The goodness of all government is in the goodness of the administration.

Compare the French government under Henry III and Henry IV.

  • Henry 3rd’s reign had oppression, levity, and artifice in its rulers, and faction, sedition, treachery, rebellion, disloyalty in its subjects.
  • Henry 4th was a patriot and heroic prince who succeeded Henry III. He caused everything to totally change.

The difference was caused by the difference in the temper and conduct of these two sovereigns. Instances of this kind may be multiplied, almost without number, from ancient as well as modern history, foreign as well as domestic.

All absolute governments depend very much on the administration. This is one of the great inconveniences of absolutism.

But a republican and free government would be absurd if the checks and balances, from the constitution:

  • were impotent, and
  • made no one, even bad men, to act for the public good.

Governments would be the source of all disorder and of the blackest crimes if skill or honesty were lacking in their original frame and institution.

The force of laws and forms of government are so great. They depend so little on the humours and tempers of men, that both general and specific consequences can be deduced from them sometimes, just like any mathematical formula.

The Roman republic’s constitution gave the whole legislative power to the people, without giving veto power to the nobility or consuls. This unbounded power was in a collective, not in a representative body.

Conquest enlarged the republic’s population size which was spread far from the capital. This caused the votes to be won by the contemptible city-tribes.

Those urban people supported policies that gave them grains and bribes, making them more licentious everyday. The Campus Martius became a perpetual scene of tumult and sedition.

Armed slaves were introduced among these rascally citizens. This caused them to fall into anarchy and forced the Romans into the despotic power of the Caesars.

Such are the effects of democracy without a representative.

A Nobility may possess the legislative power of a state in two ways:

  1. Every nobleman shares the power with the whole body

An example is the Venetian aristocracy. In it, the nobility has the whole power. No nobleman has any authority which he receives not from the whole.

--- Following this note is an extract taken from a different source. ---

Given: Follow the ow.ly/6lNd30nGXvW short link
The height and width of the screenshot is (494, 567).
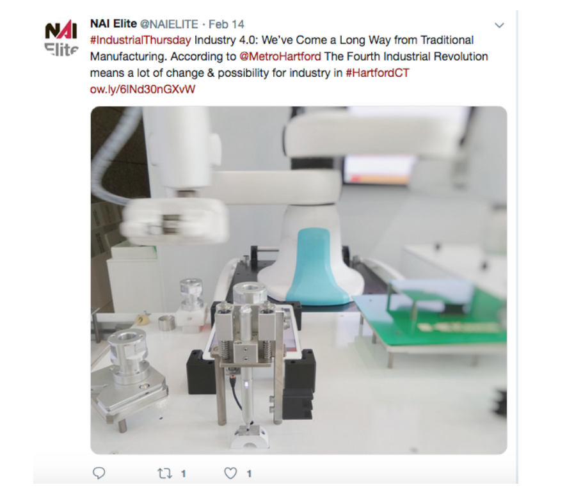Looking at the screenshot, I should pos(143,90).
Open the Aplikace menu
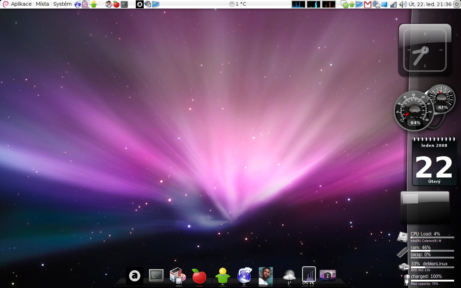Image resolution: width=461 pixels, height=288 pixels. click(21, 4)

  1. The whole body enjoys power in parts, each having a distinct power and authority.

An example is the Polish government where every nobleman has a distinct hereditary authority over his vassals through his fiefs, the concurrence of which gives the authority to the whole.

The Venetian system is better because it avoids the instability of individual interests and education of the Polish system.

A nobility, who possess their power in common, will preserve peace and order, among themselves and their subjects.

No noble can have enough power to control the laws for a moment.

The nobles will preserve their authority over the people, but without any grievous tyranny, or any breach of private property. This is because it would not be the interest of the whole body, however it may be for some individuals.

The only distinction in the state will be a distinction of rank between the nobility and people. The whole nobility will form one body, and the whole people another, without the usual private feuds. This shows the disadvantages of a Polish nobility.

A free government can have a single prince or king holding a large share of power in order to balance the other parts of the legislature. This chief magistrate may be elected or be hereditary. The hereditary way leads to more inconveniencies than the elective way. This election will to divide the whole people into factions. Upon every vacancy, a civil war will likely happen.

The prince elected must be either:

a Foreigner

He:

  • is ignorant of the people he is to govern
  • is suspicious of his new subjects and suspected by them
  • prefers foreigners. These only care about enriching themselves in the quickest manner, while their master’s favour and authority are able to support them.

a Native

He:

  • will carry his old private animosities and friendships with him.
  • will excite the envy of those who formerly considered him as their equal

A crown is too much of a reward to be given to merit alone. It will always induce the candidates to employ force, money, or intrigue, to procure the votes of the electors. In this way, the election will just be the same as when the position was hereditary.

It may therefore be pronounced as an universal axiom in politics, That an hereditary prince, a nobility without vassals, and a people voting by their representatives, form the best monarchy, aristocracy, and democracy.

Maxim: Free governments are commonly the most happy for those who have freedom. But they are the most ruinous and oppressive to their provinces.

When a monarch conquers new lands, he soon learns to treat his old and his new subjects as equals. He makes the general laws apply to them equally.

But a free state necessarily makes a great distinction until the citizens learn to love their neighbours as themselves.

In such a government, the conquerors are also lawmakers. They will contrive matters as to draw some private and public advantage from their conquests:

  • by restrictions on trade, and
  • by taxes

Provincial governors have also a better chance, in a republic, to escape with their plunder, by means of bribery or intrigue; and their fellow-citizens, who find their own state to be enriched by the spoils of the subject provinces, will be the more inclined to tolerate such abuses.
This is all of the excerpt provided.